1. Clinical Assessment
and Laboratory Evaluation
On day 3, response to IV corticosteroids will help to determine if rescue (medical or surgical) therapy is needed. Those patients that are responding to IV corticosteroids as defined by less than 8 stools per day with an appropriate downtrend in CRP can be switched to oral prednisone (40 mg daily). These patients should be discharged on oral prednisone (40 mg daily) with close outpatient gastroenterology follow up (preferably within one week). At follow up, maintenance therapy should be initiated (biologic and/or immunomodulator) and prednisone should be tapered.
Patients who fail to respond to IV corticosteroids by day 3, as defined by ≥8 stools/day or 3-8 stool/day plus CRP > 45 mg/L, should consider rescue medical therapy versus surgery.4
2. Rescue Medical Therapy
Either IV cyclosporine or infliximab is an appropriate choice as rescue therapy for patients who are failing IV corticosteroids and should be given on days 3-5.14 The choice of medication depends on the center's expertise. Response should be assessed within 5-7 days after receiving rescue medical therapy.15 If no clinical response by day 7, surgery is indicated.
Patients who respond to IV cyclosporine should be switched to oral thiopurines for maintenance therapy.16 Combination therapy with a biologic may be required. Patients who respond to a single infusion of infliximab should complete induction doses at week 2 and week 6 followed by maintenance therapy every 8 weeks. Combination therapy with an immunomodulator should be considered.17
Low albumin levels and elevated CRP have been associated with lower infliximab serum levels due to rapid drug clearance.18 Studies have also found that infliximab is lost in the stool in the setting of severe inflammation resulting in lower serum infliximab levels.19 Therefore, higher and more frequent doses of infliximab may be required in patients with acute severe UC with elevated CRP levels and hypoalbuminemia. A recent retrospective study found that accelerated infliximab dosing (infliximab 5mg/kg, 3 doses within a median of 24 days) was associated with lower rates of colectomy compared to standard infliximab induction doses (infliximab 5mg/kg at week 0, 2, and 6).20
3. Surgical Management
Indications for surgery include toxic megacolon, perforation, massive bleeding, nonresponse to IV corticosteroids by day 3, and nonresponse to rescue medical therapy with cyclosporine or infliximab. The surgery of choice is a total colectomy with end- ileostomy and Hartmann's pouch.21 An ileal pouch-anal anastomosis can be considered three to six months after the initial colectomy.

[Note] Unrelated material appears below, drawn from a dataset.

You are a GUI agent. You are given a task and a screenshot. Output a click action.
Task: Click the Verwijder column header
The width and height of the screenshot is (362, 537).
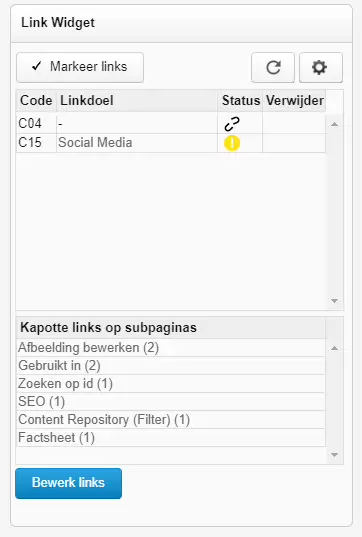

All patients with acute severe UC flares requiring hospitalization should receive IV corticosteroids on admission. C. difficile infection is common and should be treated with oral vancomycin. An early multidisciplinary team approach is critical to ensure optimal patient outcomes. Early rescue medical therapy or surgery is indicated if patients do not respond to IV corticosteroids by day 3. Other biologics have not been thoroughly studied as rescue medical therapies. Future research should aim to characterize the use of other biologic and biosimilar agents in the setting of an acute severe ulcerative colitis flare requiring hospitalization.